(Dataset entries)
※

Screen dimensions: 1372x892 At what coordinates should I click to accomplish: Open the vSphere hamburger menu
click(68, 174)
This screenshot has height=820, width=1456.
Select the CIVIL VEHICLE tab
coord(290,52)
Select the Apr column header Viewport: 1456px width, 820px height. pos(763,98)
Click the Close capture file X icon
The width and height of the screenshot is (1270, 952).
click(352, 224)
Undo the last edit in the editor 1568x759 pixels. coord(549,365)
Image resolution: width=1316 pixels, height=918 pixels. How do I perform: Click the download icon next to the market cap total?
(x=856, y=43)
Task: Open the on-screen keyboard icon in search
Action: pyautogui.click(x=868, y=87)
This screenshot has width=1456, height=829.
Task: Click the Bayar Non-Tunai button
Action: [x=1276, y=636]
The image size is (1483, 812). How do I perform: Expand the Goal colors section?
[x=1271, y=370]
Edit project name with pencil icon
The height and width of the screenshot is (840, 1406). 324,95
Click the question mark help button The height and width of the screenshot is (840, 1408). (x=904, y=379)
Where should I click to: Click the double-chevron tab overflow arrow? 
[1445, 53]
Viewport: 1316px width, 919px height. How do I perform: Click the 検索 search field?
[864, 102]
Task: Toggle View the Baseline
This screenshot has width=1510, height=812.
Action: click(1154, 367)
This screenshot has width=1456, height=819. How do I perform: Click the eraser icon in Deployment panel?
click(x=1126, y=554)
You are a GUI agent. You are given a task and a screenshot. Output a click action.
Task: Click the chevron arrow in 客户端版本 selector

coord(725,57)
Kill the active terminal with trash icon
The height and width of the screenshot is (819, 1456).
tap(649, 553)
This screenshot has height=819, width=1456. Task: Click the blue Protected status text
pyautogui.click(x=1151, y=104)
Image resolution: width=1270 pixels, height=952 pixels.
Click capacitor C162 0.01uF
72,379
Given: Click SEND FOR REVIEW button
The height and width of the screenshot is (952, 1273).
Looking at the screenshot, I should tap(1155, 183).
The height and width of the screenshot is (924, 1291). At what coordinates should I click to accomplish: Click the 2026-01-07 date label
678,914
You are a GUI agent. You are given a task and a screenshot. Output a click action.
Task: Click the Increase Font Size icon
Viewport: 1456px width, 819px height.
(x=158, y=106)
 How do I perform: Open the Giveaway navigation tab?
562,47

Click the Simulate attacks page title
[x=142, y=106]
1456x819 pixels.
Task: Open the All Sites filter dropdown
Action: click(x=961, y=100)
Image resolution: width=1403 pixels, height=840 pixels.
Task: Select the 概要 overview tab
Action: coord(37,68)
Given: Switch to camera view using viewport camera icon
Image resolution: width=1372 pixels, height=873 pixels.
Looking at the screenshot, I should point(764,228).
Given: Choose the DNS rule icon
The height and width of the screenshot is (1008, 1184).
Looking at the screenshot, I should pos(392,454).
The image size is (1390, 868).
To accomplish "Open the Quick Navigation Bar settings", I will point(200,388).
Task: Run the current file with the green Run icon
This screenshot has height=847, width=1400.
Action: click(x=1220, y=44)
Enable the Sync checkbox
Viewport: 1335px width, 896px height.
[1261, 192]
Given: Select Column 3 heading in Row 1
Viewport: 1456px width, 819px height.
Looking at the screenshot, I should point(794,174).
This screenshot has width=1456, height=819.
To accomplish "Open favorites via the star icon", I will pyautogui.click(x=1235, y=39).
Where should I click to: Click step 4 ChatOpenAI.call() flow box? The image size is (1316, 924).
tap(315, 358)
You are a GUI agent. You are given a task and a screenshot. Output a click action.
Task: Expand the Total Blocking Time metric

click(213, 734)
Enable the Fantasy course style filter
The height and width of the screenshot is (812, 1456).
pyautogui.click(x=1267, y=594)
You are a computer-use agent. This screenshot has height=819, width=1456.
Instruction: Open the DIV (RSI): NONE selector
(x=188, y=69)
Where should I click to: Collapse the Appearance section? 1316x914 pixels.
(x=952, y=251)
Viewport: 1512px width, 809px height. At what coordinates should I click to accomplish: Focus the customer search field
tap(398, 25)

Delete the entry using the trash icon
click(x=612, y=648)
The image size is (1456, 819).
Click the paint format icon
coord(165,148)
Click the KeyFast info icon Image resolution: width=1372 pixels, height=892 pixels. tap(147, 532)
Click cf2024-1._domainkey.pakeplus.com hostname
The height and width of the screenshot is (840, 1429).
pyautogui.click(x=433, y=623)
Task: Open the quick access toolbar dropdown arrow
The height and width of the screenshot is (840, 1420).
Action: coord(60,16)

※

▸ **What needs to be done**: All of the entries above should be output exactly as they are.

▸ **Written answer**:
Screen dimensions: 1372x892 At what coordinates should I click to accomplish: Open the vSphere hamburger menu
click(68, 174)
This screenshot has height=820, width=1456.
Select the CIVIL VEHICLE tab
coord(290,52)
Select the Apr column header Viewport: 1456px width, 820px height. pos(763,98)
Click the Close capture file X icon
The width and height of the screenshot is (1270, 952).
click(352, 224)
Undo the last edit in the editor 1568x759 pixels. coord(549,365)
Image resolution: width=1316 pixels, height=918 pixels. How do I perform: Click the download icon next to the market cap total?
(x=856, y=43)
Task: Open the on-screen keyboard icon in search
Action: pyautogui.click(x=868, y=87)
This screenshot has width=1456, height=829.
Task: Click the Bayar Non-Tunai button
Action: [x=1276, y=636]
The image size is (1483, 812). How do I perform: Expand the Goal colors section?
[x=1271, y=370]
Edit project name with pencil icon
The height and width of the screenshot is (840, 1406). 324,95
Click the question mark help button The height and width of the screenshot is (840, 1408). (x=904, y=379)
Where should I click to: Click the double-chevron tab overflow arrow? 
[1445, 53]
Viewport: 1316px width, 919px height. How do I perform: Click the 検索 search field?
[864, 102]
Task: Toggle View the Baseline
This screenshot has width=1510, height=812.
Action: click(1154, 367)
This screenshot has width=1456, height=819. How do I perform: Click the eraser icon in Deployment panel?
click(x=1126, y=554)
You are a GUI agent. You are given a task and a screenshot. Output a click action.
Task: Click the chevron arrow in 客户端版本 selector

coord(725,57)
Kill the active terminal with trash icon
The height and width of the screenshot is (819, 1456).
tap(649, 553)
This screenshot has height=819, width=1456. Task: Click the blue Protected status text
pyautogui.click(x=1151, y=104)
Image resolution: width=1270 pixels, height=952 pixels.
Click capacitor C162 0.01uF
72,379
Given: Click SEND FOR REVIEW button
The height and width of the screenshot is (952, 1273).
Looking at the screenshot, I should tap(1155, 183).
The height and width of the screenshot is (924, 1291). At what coordinates should I click to accomplish: Click the 2026-01-07 date label
678,914
You are a GUI agent. You are given a task and a screenshot. Output a click action.
Task: Click the Increase Font Size icon
Viewport: 1456px width, 819px height.
(x=158, y=106)
 How do I perform: Open the Giveaway navigation tab?
562,47

Click the Simulate attacks page title
[x=142, y=106]
1456x819 pixels.
Task: Open the All Sites filter dropdown
Action: click(x=961, y=100)
Image resolution: width=1403 pixels, height=840 pixels.
Task: Select the 概要 overview tab
Action: coord(37,68)
Given: Switch to camera view using viewport camera icon
Image resolution: width=1372 pixels, height=873 pixels.
Looking at the screenshot, I should point(764,228).
Given: Choose the DNS rule icon
The height and width of the screenshot is (1008, 1184).
Looking at the screenshot, I should pos(392,454).
The image size is (1390, 868).
To accomplish "Open the Quick Navigation Bar settings", I will point(200,388).
Task: Run the current file with the green Run icon
This screenshot has height=847, width=1400.
Action: click(x=1220, y=44)
Enable the Sync checkbox
Viewport: 1335px width, 896px height.
[1261, 192]
Given: Select Column 3 heading in Row 1
Viewport: 1456px width, 819px height.
Looking at the screenshot, I should point(794,174).
This screenshot has width=1456, height=819.
To accomplish "Open favorites via the star icon", I will pyautogui.click(x=1235, y=39).
Where should I click to: Click step 4 ChatOpenAI.call() flow box? The image size is (1316, 924).
tap(315, 358)
You are a GUI agent. You are given a task and a screenshot. Output a click action.
Task: Expand the Total Blocking Time metric

click(213, 734)
Enable the Fantasy course style filter
The height and width of the screenshot is (812, 1456).
pyautogui.click(x=1267, y=594)
You are a computer-use agent. This screenshot has height=819, width=1456.
Instruction: Open the DIV (RSI): NONE selector
(x=188, y=69)
Where should I click to: Collapse the Appearance section? 1316x914 pixels.
(x=952, y=251)
Viewport: 1512px width, 809px height. At what coordinates should I click to accomplish: Focus the customer search field
tap(398, 25)

Delete the entry using the trash icon
click(x=612, y=648)
The image size is (1456, 819).
Click the paint format icon
coord(165,148)
Click the KeyFast info icon Image resolution: width=1372 pixels, height=892 pixels. tap(147, 532)
Click cf2024-1._domainkey.pakeplus.com hostname
The height and width of the screenshot is (840, 1429).
pyautogui.click(x=433, y=623)
Task: Open the quick access toolbar dropdown arrow
The height and width of the screenshot is (840, 1420).
Action: coord(60,16)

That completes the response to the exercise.